Luego de una sesión extensa y cargada de tensión, la Cámara de Diputados aprobó la reforma a la Ley de Glaciares con 137 votos a favor, 111 en contra y tres abstenciones. La jornada estuvo marcada por la presencia de Karina Milei, quien siguió el debate desde uno de los balcones del recinto.
El oficialismo de Javier Milei, junto a bloques aliados, logró así convertir en ley una iniciativa clave que modifica el alcance de la normativa vigente desde 2010.

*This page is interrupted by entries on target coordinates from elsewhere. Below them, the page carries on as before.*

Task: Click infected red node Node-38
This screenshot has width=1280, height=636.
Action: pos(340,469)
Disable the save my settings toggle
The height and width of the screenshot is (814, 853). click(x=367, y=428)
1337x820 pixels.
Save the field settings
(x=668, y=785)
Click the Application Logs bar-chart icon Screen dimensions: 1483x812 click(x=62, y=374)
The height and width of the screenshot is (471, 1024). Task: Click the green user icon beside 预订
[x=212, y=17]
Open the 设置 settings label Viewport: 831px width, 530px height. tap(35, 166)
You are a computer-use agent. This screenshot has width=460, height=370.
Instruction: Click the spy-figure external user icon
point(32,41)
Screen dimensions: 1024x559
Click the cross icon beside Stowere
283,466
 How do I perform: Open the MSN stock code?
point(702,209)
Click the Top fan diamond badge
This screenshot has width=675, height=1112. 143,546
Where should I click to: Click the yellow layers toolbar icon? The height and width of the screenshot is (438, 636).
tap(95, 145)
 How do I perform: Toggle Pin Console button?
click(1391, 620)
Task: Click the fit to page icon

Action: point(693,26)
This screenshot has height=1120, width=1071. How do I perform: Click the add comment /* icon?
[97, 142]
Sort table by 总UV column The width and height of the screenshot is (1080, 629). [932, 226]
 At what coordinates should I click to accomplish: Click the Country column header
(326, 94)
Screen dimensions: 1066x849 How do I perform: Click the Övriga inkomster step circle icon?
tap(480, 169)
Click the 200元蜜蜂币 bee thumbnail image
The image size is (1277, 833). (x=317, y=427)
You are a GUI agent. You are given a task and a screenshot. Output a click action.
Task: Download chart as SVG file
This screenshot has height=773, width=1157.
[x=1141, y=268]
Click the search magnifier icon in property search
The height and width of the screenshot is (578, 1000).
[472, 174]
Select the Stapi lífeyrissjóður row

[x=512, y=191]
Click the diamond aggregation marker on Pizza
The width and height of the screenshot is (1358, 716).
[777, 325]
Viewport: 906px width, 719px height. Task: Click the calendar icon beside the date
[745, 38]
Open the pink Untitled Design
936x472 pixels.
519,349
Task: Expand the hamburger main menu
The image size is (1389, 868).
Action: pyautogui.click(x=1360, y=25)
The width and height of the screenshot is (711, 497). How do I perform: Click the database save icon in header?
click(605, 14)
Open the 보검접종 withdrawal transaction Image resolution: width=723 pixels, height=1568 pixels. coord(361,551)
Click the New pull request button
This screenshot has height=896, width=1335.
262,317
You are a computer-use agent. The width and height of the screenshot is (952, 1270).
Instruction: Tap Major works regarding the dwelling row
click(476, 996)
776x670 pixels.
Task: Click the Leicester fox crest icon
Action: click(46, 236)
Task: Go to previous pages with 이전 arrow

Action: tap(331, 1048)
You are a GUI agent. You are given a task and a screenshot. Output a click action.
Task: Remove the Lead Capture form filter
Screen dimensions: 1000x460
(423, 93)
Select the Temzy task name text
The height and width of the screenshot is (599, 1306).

Cambios clave: más poder a las provincias
El nuevo texto introduce modificaciones sustanciales al régimen de protección de glaciares y áreas periglaciales. Entre los puntos centrales, se establece que las provincias tendrán la potestad de definir las zonas periglaciales en las que podrán desarrollarse actividades productivas, incluida la minería.
Esto implica una flexibilización de las condiciones para la explotación de recursos naturales en territorios cercanos a glaciares, considerados reservas estratégicas de agua dulce.
Un respaldo amplio, con apoyos cruzados
Además de La Libertad Avanza, la iniciativa fue acompañada por bloques como PRO, UCR, Innovación Federal y espacios provinciales. Incluso, el oficialismo logró sumar votos de sectores opositores, como los diputados sanjuaninos de Unión por la Patria.
Las abstenciones correspondieron a legisladores del MID y de La Neuquinidad, mientras que el rechazo estuvo encabezado por la mayoría de Unión por la Patria, la izquierda, la Coalición Cívica y otros espacios.
Argumentos del Gobierno: desarrollo económico
Desde el Ejecutivo sostienen que la reforma es necesaria para impulsar el desarrollo económico, especialmente en un contexto de crecimiento de inversiones en minería, con foco en recursos como litio, cobre y oro.
La modificación busca facilitar proyectos productivos en distintas regiones del país, otorgando mayor autonomía a las provincias para definir su política de explotación.
Fuerte rechazo ambiental
La aprobación generó una inmediata reacción de organizaciones ambientalistas, que advierten sobre los riesgos que implica la flexibilización de la ley.
Entre las principales críticas, señalan que se ponen en peligro reservas clave de agua dulce y que la reforma podría priorizar intereses económicos por sobre el derecho a un ambiente sano, garantizado por la Constitución Nacional.
El debate, lejos de cerrarse con la votación, anticipa un escenario de conflicto entre desarrollo productivo y protección ambiental en los próximos meses.